Commentary from Dr. Jared Hershenson (Greater Washington DC), section editor of Pediatric Cardiology Journal Watch:  In 2017, the AHA published revised guidelines for the diagnosis of KD, including more extensive recommendations for incomplete KD. Both LT, defined as absence of the normal tapering expected in the distal coronary, and PB, defined as echogenicity/brightness of the coronary wall, which had been used in the previous guidelines, were removed due to the absence of data, with the only “suggestive of KD” coronary artery criteria being 2D measurements of at least a z-score of 2-2.5. The inclusion of these criteria were initially based on expert panels.
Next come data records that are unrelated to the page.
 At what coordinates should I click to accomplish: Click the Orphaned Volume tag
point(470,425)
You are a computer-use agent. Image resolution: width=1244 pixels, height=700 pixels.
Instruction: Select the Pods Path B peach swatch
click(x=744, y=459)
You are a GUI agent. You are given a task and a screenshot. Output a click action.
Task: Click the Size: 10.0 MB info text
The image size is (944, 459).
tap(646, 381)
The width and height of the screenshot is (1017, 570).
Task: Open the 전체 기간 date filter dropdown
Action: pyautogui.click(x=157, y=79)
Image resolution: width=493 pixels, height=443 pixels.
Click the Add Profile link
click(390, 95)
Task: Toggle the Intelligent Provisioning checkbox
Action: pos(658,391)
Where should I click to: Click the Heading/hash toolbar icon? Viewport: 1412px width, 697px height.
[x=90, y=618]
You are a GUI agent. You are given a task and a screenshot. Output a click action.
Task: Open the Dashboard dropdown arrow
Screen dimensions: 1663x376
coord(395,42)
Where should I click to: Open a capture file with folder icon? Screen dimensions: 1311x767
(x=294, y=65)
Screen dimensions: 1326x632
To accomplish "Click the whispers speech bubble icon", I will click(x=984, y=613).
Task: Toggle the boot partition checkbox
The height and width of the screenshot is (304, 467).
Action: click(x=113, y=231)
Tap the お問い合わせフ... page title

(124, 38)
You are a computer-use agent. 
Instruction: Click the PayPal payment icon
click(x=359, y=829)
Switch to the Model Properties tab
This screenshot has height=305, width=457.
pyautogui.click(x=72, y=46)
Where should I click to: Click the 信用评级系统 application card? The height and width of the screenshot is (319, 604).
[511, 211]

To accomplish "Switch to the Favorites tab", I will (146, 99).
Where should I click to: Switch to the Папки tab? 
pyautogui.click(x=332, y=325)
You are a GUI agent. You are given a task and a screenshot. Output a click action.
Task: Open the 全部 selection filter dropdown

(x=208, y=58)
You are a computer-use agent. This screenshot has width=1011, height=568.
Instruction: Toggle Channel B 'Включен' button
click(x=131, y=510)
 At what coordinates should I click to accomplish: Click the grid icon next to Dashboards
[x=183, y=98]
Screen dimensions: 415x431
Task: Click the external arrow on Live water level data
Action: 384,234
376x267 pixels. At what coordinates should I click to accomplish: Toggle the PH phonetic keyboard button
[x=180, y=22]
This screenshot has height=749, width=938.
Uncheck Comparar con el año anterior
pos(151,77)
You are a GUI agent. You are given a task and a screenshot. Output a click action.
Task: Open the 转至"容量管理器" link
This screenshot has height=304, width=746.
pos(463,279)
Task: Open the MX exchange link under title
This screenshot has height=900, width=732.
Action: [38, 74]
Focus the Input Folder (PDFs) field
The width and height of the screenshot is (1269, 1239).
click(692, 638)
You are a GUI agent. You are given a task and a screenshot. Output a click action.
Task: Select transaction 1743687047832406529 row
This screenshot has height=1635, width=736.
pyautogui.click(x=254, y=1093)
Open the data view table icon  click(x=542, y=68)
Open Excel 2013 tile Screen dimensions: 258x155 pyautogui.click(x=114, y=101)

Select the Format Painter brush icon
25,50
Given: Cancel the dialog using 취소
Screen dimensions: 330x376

The thought was that LT or PB may represent arteritis prior to true dilation or aneurysm formation.


This was a single center retrospective study that began prior to the new revisions. They hypothesized that both LT and PB were unreliable. 117 de-identified parasternal short axis echo clips of the coronary arteries (CA) from patients ages 0-10 years old were interpreted blindly by 6 pediatric cardiologists with at least 5 years of experience outside of training. Subjects were grouped as 1) healthy, afebrile, with benign murmurs, 2) KD s/p IVIG treatment, 4-5 clinical criteria at presentation based on chart review, 3) incomplete KD (iKD) s/p IVIG, 1-3 clinical criteria, 4) febrile > 3 days, no IVIG, KD not suspected. The KD and iKD patients were identified though a list of all patients receiving IVIG and subsequent chart review for symptoms and diagnoses. Each of the 6 reading cardiologists interpreted the same clips independently and recorded the presence or absence of LT and PB, and measured the diameters of the LMCA, LAD and RCA. At least 10 duplicate cases were selected to assess intra-observer reliability. Since the reading cardiologists were blinded, they could not calculate z-scores based on the measurements obtained.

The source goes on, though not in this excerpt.